===== TEXTO DE ORIGEM =====

O Presidente da República dizia que é preciso uma reforma de fundo no SNS. Concorda que é preciso uma reforma estrutural na área da saúde?
Ficou a ideia que no final dos anos 1980 do século passado os cuidados obstétricos eram fantásticos e que tínhamos indicadores fantásticos. E é verdade, na altura tínhamos. Mas não se faz uma vez e fica para o resto da eternidade. É preciso adaptar à realidade. A medicina privada cresceu imenso, criou stresses diferentes aos médicos do SNS, pressões em termos de ofertas e ou nos adaptamos ou vamos ser engolidos por aquilo que é a evolução natural da espécie humana que nunca pára. Mais do que estar a fazer uma grande reforma, acho que são precisas reformas frequentes à medida do tempo em que as coisas se vão alterando. É preciso fazer as reformas na altura certa.
Os privados são uma necessidade para ajudar neste momento o SNS a ultrapassar estes constrangimentos?
É uma hipótese que está em cima da mesa. Se estou convencido que será uma grande solução, não tenho neste momento uma certeza. Para a semana já poderei dizer isso com mais informação, porque depende do número de contingências que estiverem previstas para estes próximos meses. Se houver muitas contingências e se forem todas ao mesmo tempo, os hospitais de fim de linha podem ficar sobrecarregados. Nessa situação particular, a hipótese dos hospitais privados pode ser posta em cima da mesa. Se isto vai acontecer, espero bem que não. Até porque a resposta dos hospitais privados geralmente é uma resposta muito individualizada ao médico. Não há grandes equipas na maior parte dos hospitais privados, pelo menos do que conheço, que dão apoio a pessoas que vêm do exterior. Tanto quanto percebi, a oferta é mais para os fins-de-semana. Se houver uma situação de contingência poderá ser uma opção, mas temos de ver. Acho que vamos sobretudo apostar na resposta do SNS, na resposta concertada. Muitas vezes falamos de funcionar em rede, mas isso implica transferir grávidas. É um mal menor quando não há outra solução, mas nenhuma grávida gosta de ser transferida em trabalho de parto de um hospital para outro. Vamos tentar evitar ao máximo que isso aconteça. Se não for possível, então faremos as transferências. E se não houver solução dentro do SNS, então iremos contactar os hospitais privados.

===== DADOS BRUTOS =====

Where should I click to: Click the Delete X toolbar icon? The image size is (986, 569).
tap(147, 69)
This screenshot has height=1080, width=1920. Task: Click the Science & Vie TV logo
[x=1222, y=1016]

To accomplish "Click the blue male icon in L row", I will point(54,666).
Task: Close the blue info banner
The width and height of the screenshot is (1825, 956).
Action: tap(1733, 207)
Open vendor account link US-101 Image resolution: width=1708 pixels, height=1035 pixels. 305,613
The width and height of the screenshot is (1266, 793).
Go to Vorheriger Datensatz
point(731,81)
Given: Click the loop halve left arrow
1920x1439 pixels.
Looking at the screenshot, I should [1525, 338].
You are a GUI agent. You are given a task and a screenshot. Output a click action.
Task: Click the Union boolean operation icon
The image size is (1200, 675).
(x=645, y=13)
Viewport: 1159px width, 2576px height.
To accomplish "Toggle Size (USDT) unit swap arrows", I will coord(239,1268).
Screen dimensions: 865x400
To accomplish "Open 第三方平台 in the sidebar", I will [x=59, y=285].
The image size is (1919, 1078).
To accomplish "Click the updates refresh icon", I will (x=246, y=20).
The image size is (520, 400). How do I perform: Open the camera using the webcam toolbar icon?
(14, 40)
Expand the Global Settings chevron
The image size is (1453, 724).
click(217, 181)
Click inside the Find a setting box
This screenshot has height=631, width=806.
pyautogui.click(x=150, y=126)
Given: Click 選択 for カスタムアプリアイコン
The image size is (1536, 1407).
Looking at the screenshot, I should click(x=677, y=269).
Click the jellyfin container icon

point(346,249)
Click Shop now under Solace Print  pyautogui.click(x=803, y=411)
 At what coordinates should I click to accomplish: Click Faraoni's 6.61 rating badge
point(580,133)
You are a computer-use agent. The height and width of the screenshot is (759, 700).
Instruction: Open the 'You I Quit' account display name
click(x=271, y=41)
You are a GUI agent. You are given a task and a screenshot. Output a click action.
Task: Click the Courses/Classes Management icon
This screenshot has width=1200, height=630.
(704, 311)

=====

[O QUE FAZER]: Transcreva da entrevista sobre o SNS o trecho que começa em "O Presidente da" e termina em "na altura certa.". Os registos provêm de outra fonte.

[ESPAÇO DE RESPOSTA]:
O Presidente da República dizia que é preciso uma reforma de fundo no SNS. Concorda que é preciso uma reforma estrutural na área da saúde?
Ficou a ideia que no final dos anos 1980 do século passado os cuidados obstétricos eram fantásticos e que tínhamos indicadores fantásticos. E é verdade, na altura tínhamos. Mas não se faz uma vez e fica para o resto da eternidade. É preciso adaptar à realidade. A medicina privada cresceu imenso, criou stresses diferentes aos médicos do SNS, pressões em termos de ofertas e ou nos adaptamos ou vamos ser engolidos por aquilo que é a evolução natural da espécie humana que nunca pára. Mais do que estar a fazer uma grande reforma, acho que são precisas reformas frequentes à medida do tempo em que as coisas se vão alterando. É preciso fazer as reformas na altura certa.